**Texte proposé:**
En modelant la statue de l’archevêque de Paris, M. Debay n’avait à craindre ni ces exagérations ni ces pauvretés pittoresques. Sans parler du goût personnel de l’artiste et des habitudes judicieuses qui caractérisent son talent, le programme qu’il s’agissait de remplir était assez fécond en soi, assez noble dans les termes, pour exclure tout recours aux vieilles conventions académiques aussi bien qu’aux exemples, plus naturalistes que de raison, donnés par quelque moderne Valentin de la statuaire. La taille régulièrement proportionnée du modèle, les traits de son visage, sans beauté proprement dite, mais non sans charme et sans grâce virile, la forme simple, les lignes aisément souples du costume, — tout, à ne parler que des élémens extérieurs du travail, venait ici en aide au sculpteur, et ne pouvait manquer d’encourager sa main. Suit-il de là qu’un autre eût aussi sûrement que lui tiré parti de ces ressources ? La besogne était-elle si facile qu’il suffît, pour rencontrer l’expression juste, de la chercher dans l’assemblage fortuit de ces élémens une fois donnés ? Rien, ne serait moins exact qu’une pareille conclusion. La valeur particulière de l’œuvre de M. Debay résulte des circonstances mêmes qui en ont précédé l’achèvement, puisque c’est à la suite d’un concours où figurait l’esquisse de cette œuvre que l’artiste a été choisi de préférence à ses rivaux. Et d’un autre côté, si l’exécution matérielle exigeait peu d’efforts en raison des ressources offertes, d’où vient qu’avant d’aborder le marbre M. Debay ait consacré environ dix années à retoucher son modèle en terre, à le bouleverser plusieurs fois de fond en comble, à le recommencer sur place, dans cette humide chapelle où il a, dit-on, laissé sa santé ? Nous ne prétendons emprunter ni à cette ténacité, ni à cette courageuse lenteur, un argument plus décisif qu’il ne convient : nous savons que, dans le domaine des arts comme dans celui des lettres, l’estime où il faut tenir un ouvrage ne se mesure pas aux efforts de patience qu’il a pu coûter ; mais lorsqu’au mérite même du travail s’ajoutent des souvenirs honorables pour celui qui l’a mené à fin, lorsqu’un homme en quête du vrai et du beau sacrifie à cette recherche tout ce qu’il peut donner de ses facultés et de ses forces, il y a là pour les artistes une leçon, pour tout le monde un exemple de désintéressement et de loyauté qu’il n’est pas inutile de noter, du moins en passant.

**Documents de travail:**
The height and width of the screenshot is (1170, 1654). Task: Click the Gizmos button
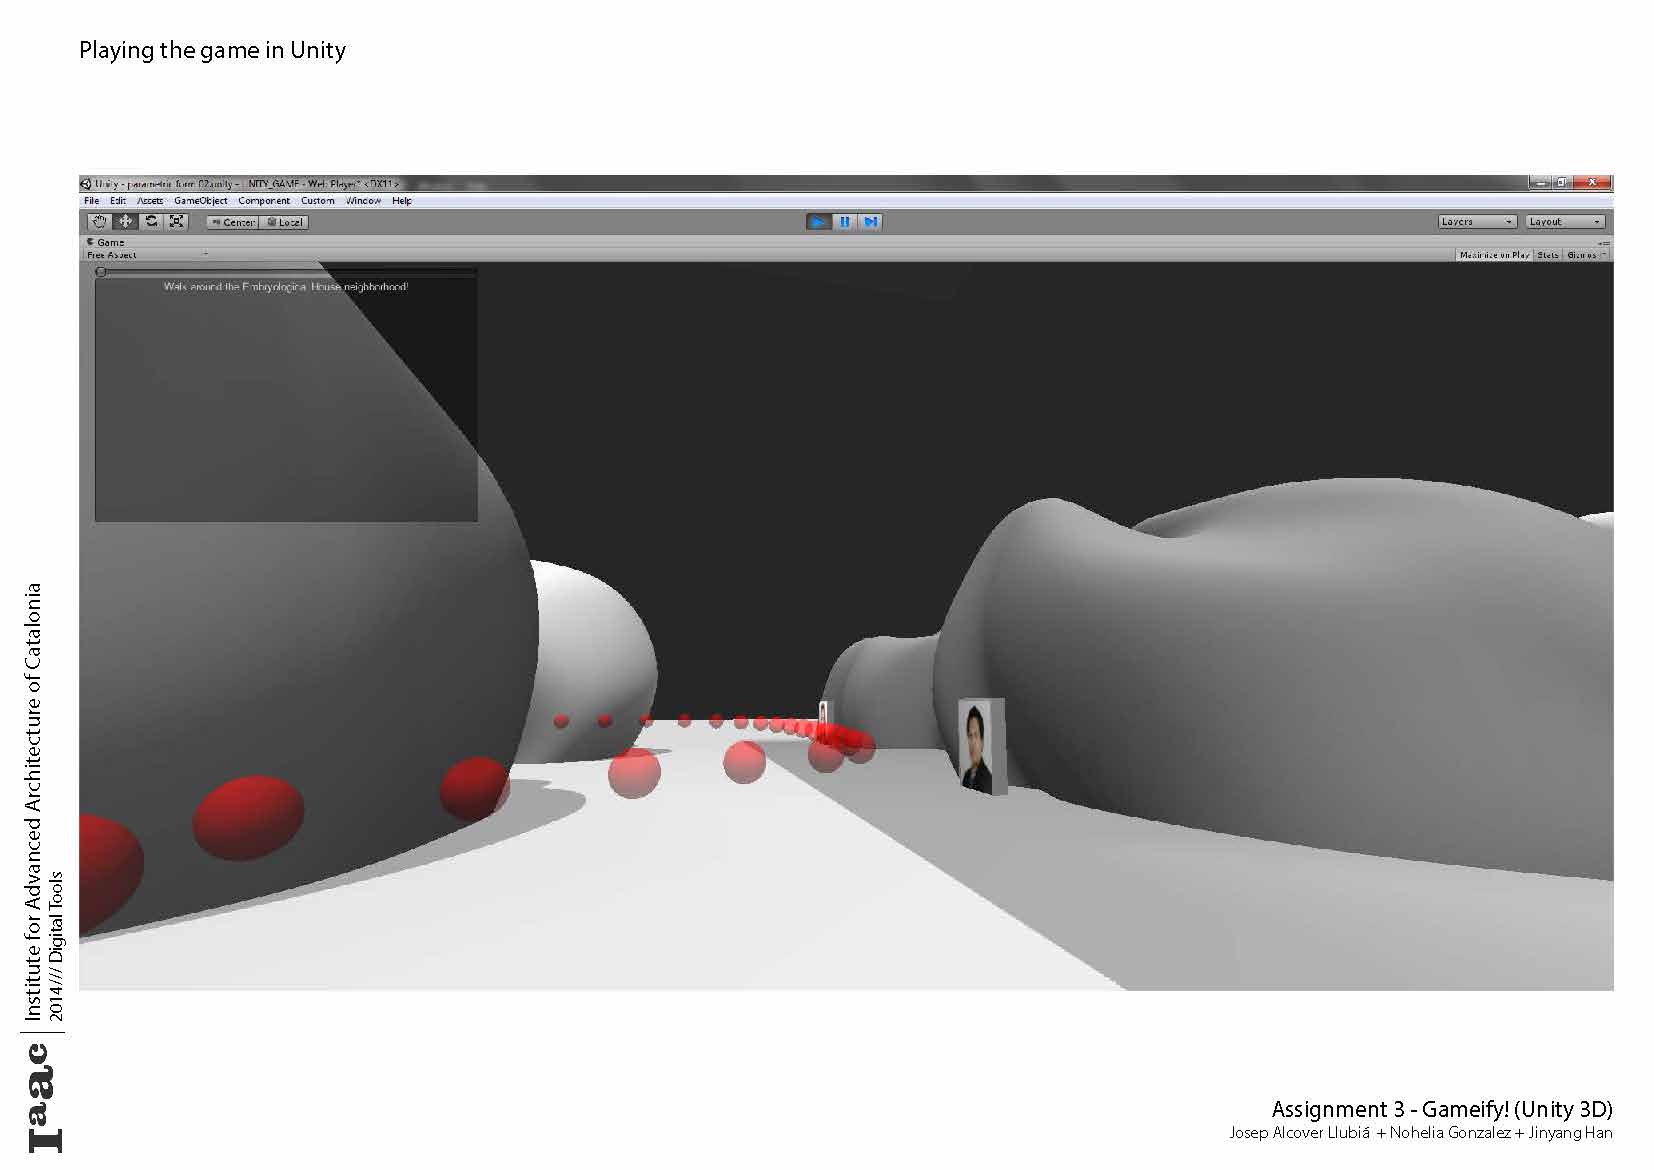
---
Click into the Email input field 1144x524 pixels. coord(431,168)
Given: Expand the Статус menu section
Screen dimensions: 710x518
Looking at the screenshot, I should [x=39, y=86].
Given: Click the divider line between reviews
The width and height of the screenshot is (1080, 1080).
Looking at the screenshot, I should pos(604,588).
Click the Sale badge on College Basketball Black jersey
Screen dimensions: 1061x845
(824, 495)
--
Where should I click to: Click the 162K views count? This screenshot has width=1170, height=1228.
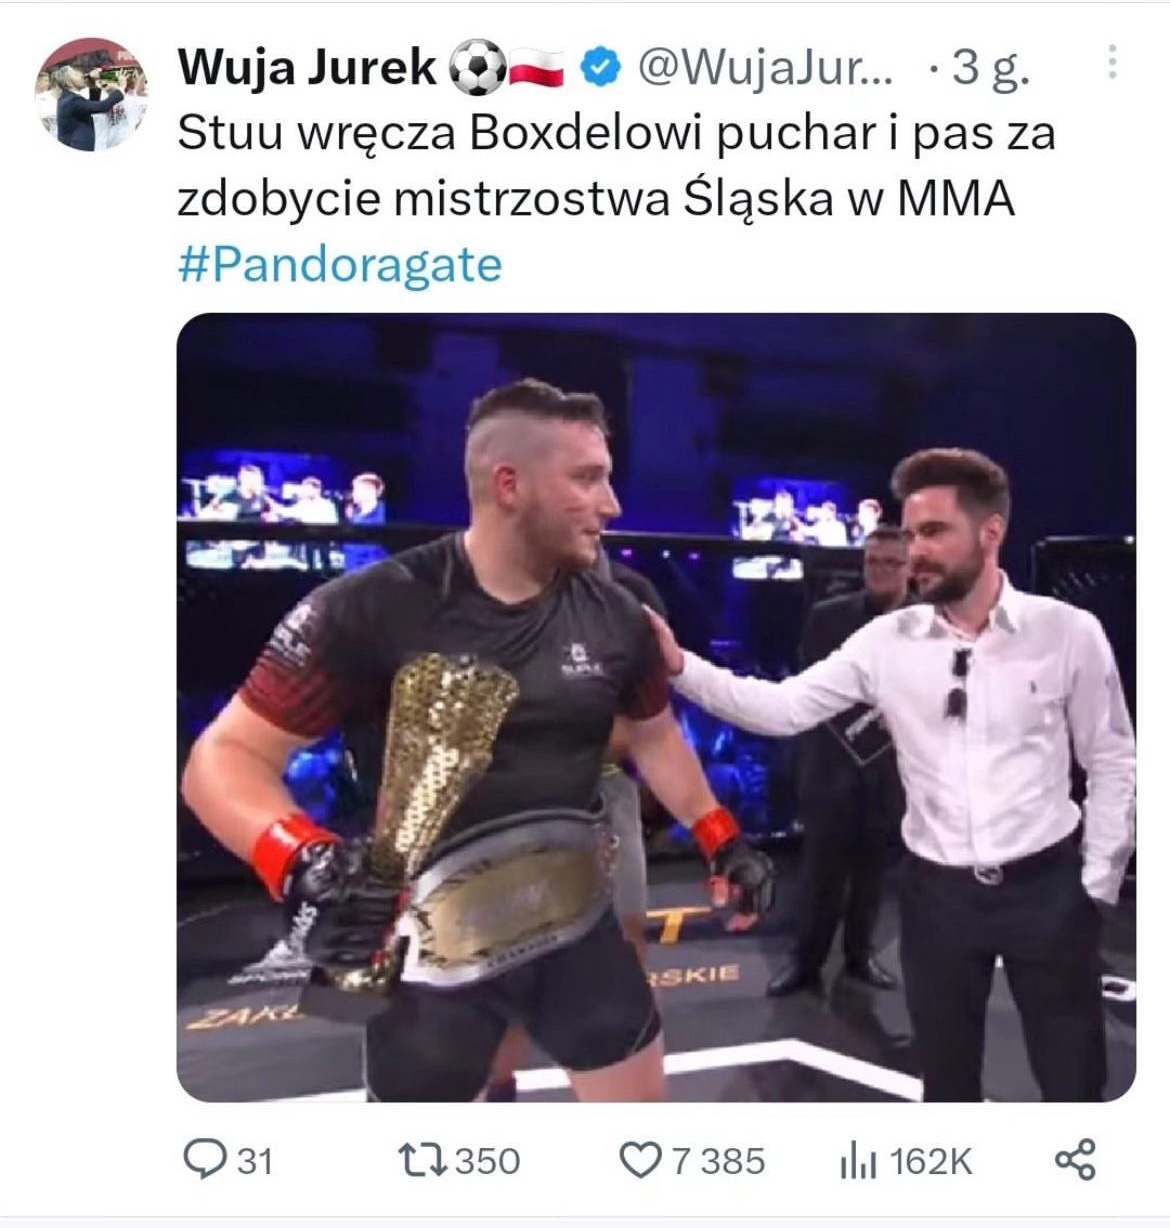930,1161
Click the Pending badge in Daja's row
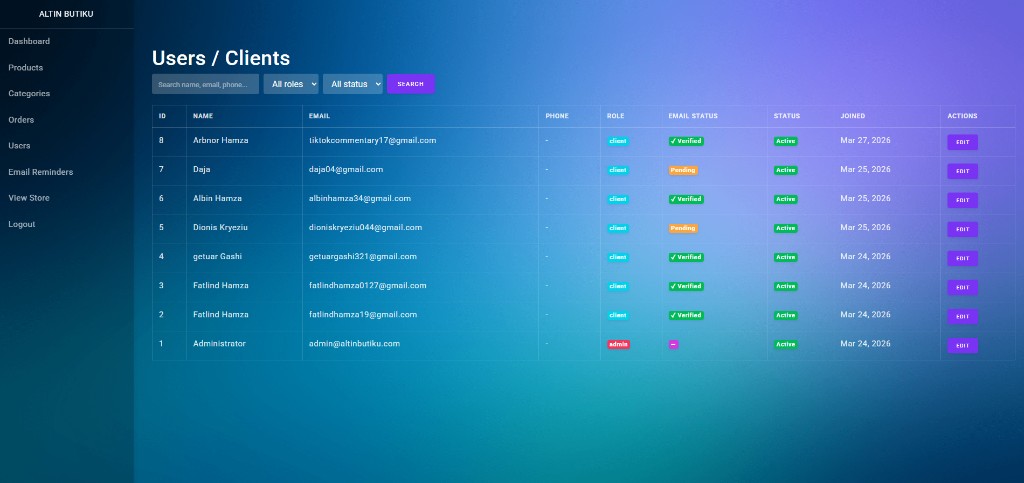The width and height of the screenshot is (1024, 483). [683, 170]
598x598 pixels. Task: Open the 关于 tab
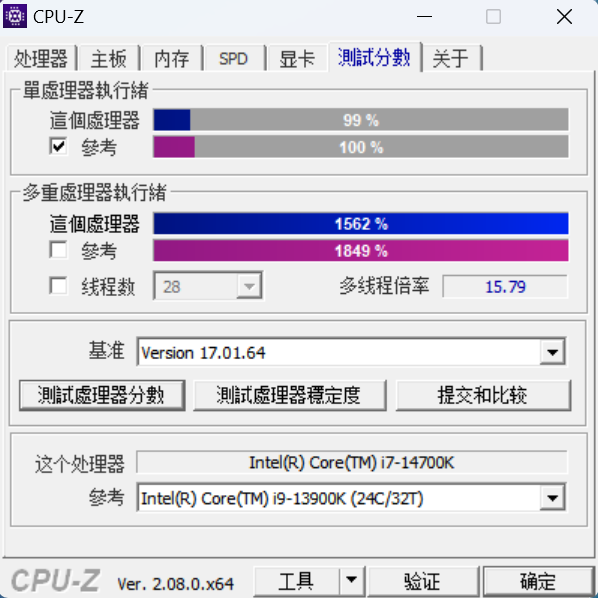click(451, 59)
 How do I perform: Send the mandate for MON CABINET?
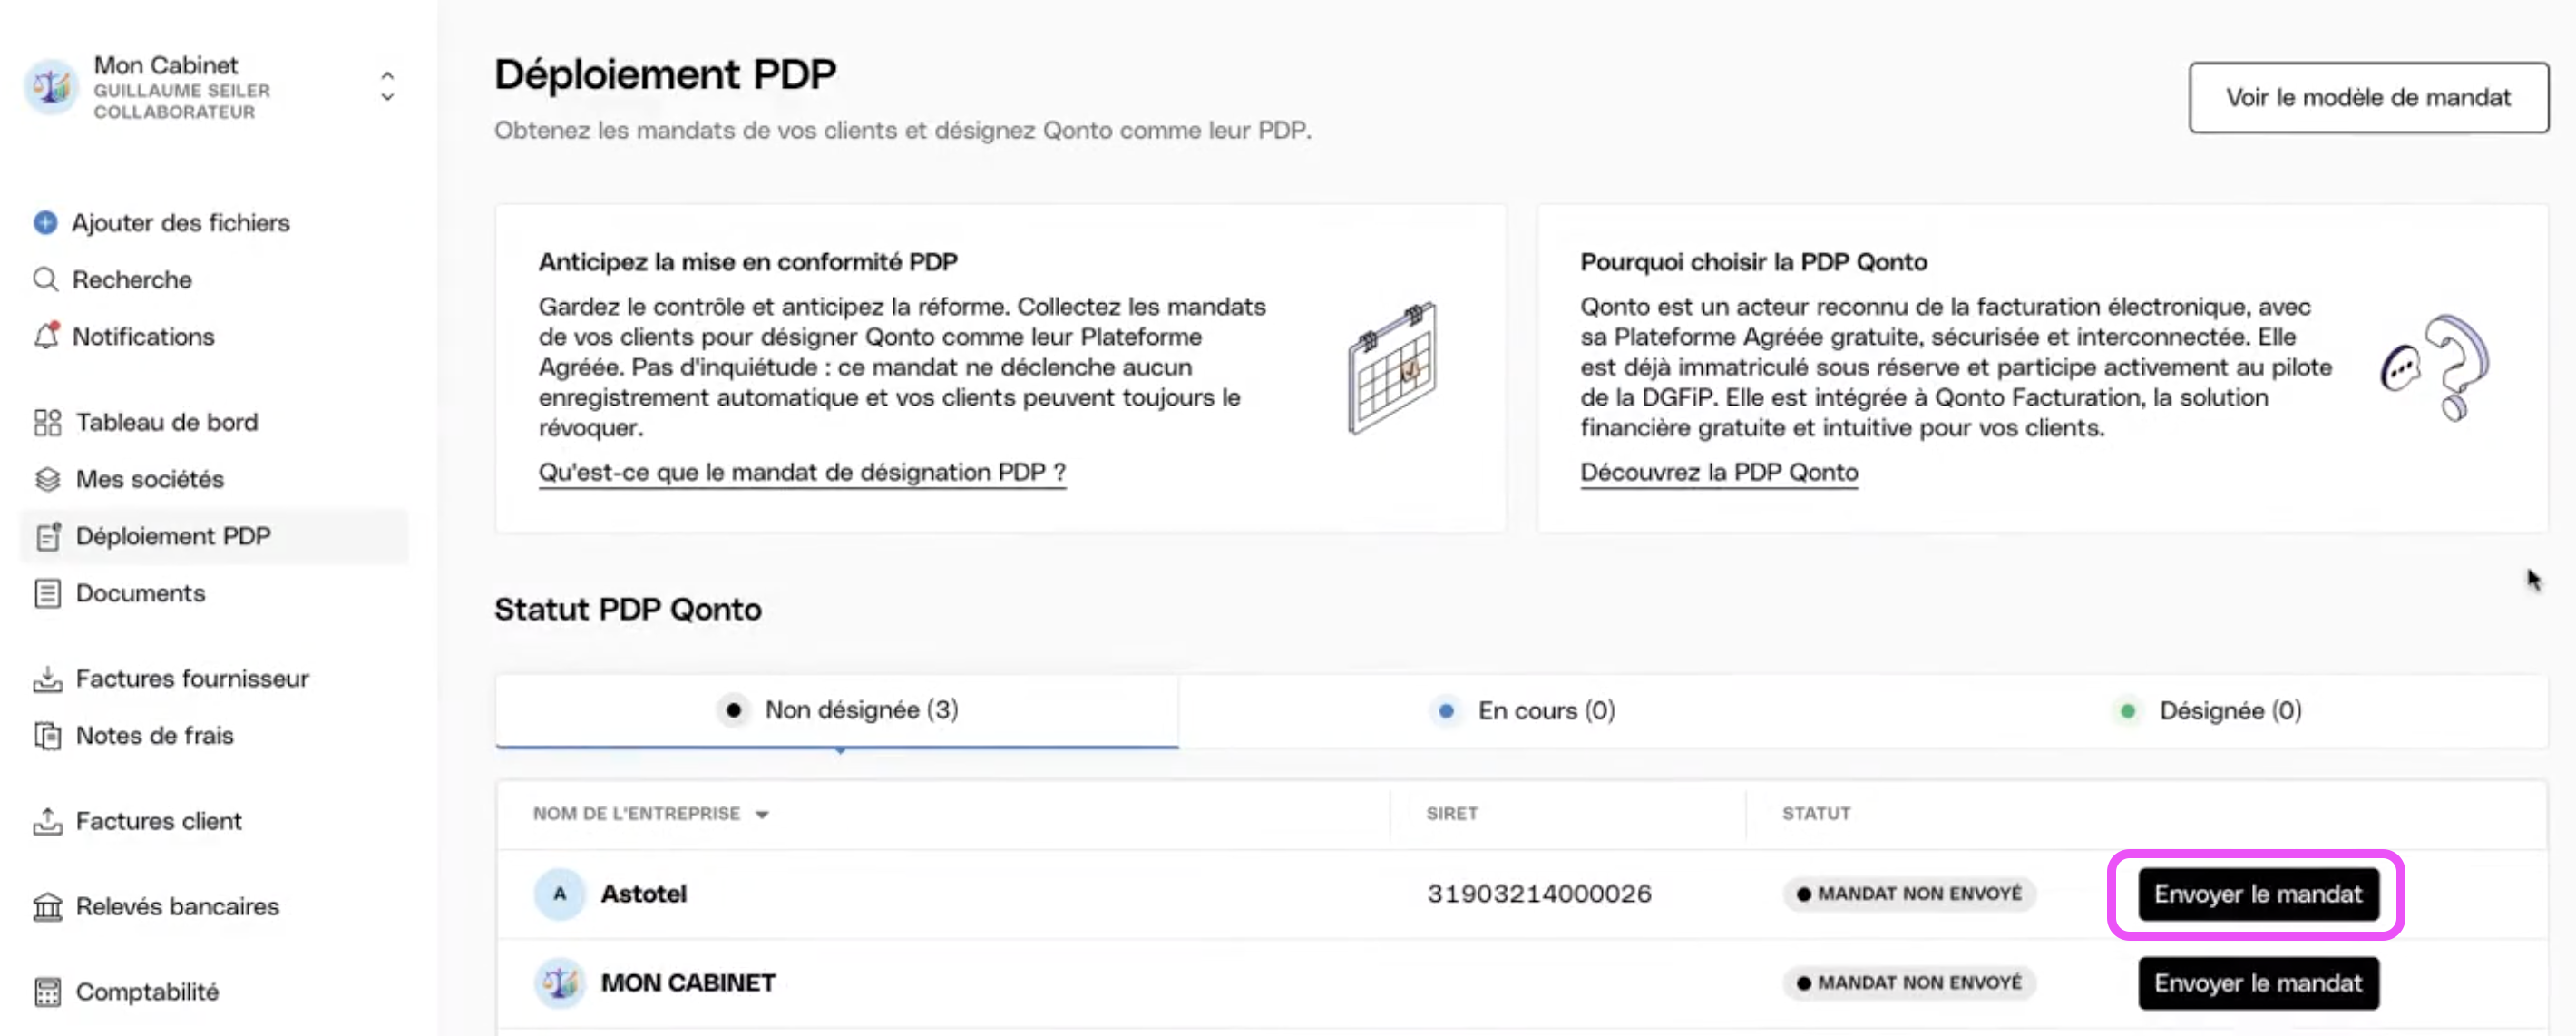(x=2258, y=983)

**Exercice proposé 1:** D'après le texte proposé, combien de temps M. Debay a-t-il passé à retoucher son modèle en terre avant d'aborder le marbre ?
**Exercice proposé 2:** Dans les enregistrements, recopiez à l'identique le passage qui va de la ligne contenant « Click the Pending badge in Daja's row » jusqu'à la ligne contenant « (x=2258, y=983) », ces deux lignes comprises. Omettez les images dans votre réponse.

**Réponse attendue 1:** Environ dix années.

**Réponse attendue 2:**
Click the Pending badge in Daja's row
The width and height of the screenshot is (1024, 483). [683, 170]
598x598 pixels. Task: Open the 关于 tab
click(451, 59)
 How do I perform: Send the mandate for MON CABINET?
(x=2258, y=983)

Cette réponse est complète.